Directions for this task - Could you copy out the listing, starting with the line that contains "Where should I" and going on through the line that contains "pos(59,604)", and leave the pictures out?

Material to process -
"""

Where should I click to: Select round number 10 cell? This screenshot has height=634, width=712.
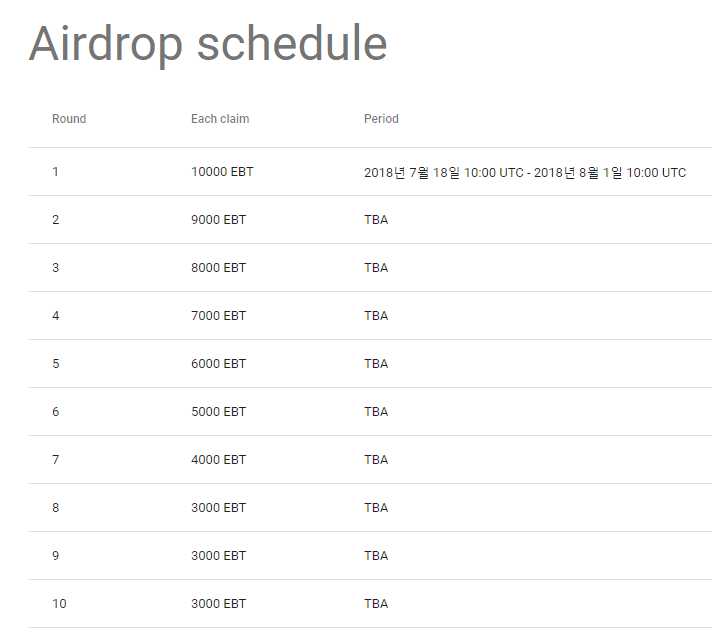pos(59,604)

"""
"""

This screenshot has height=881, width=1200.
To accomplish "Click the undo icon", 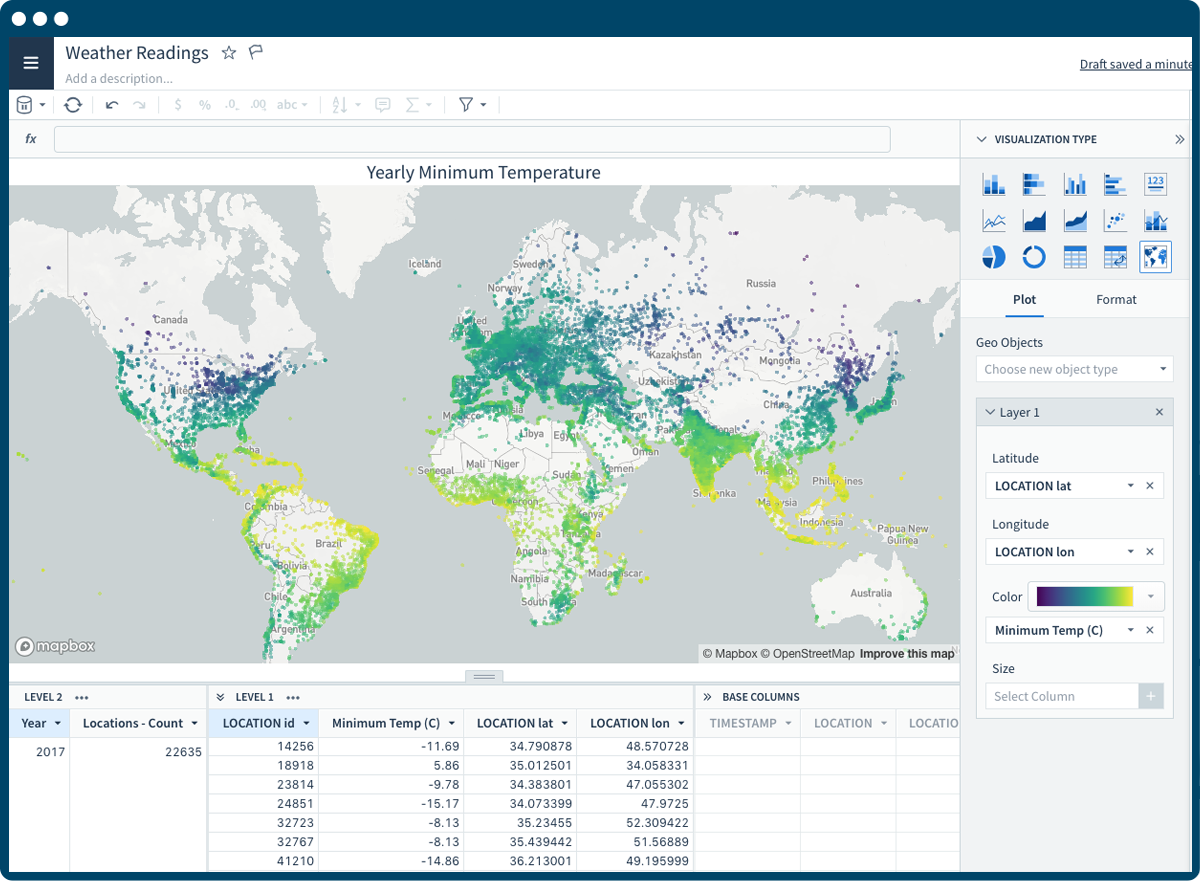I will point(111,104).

"""
"""

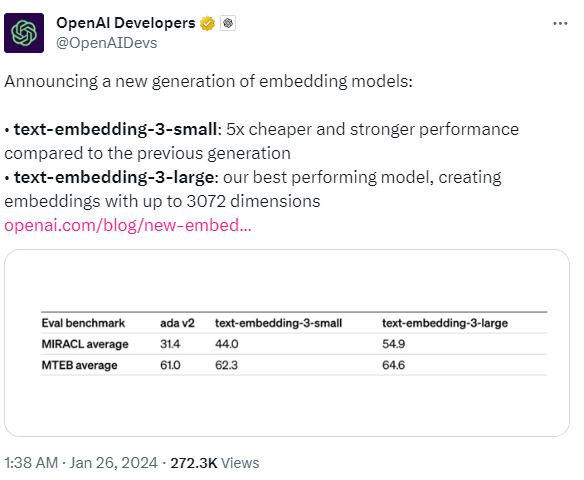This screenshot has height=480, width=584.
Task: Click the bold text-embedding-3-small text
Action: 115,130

"""

Response -
Where should I click to: Select round number 10 cell? This screenshot has height=634, width=712.
pos(59,604)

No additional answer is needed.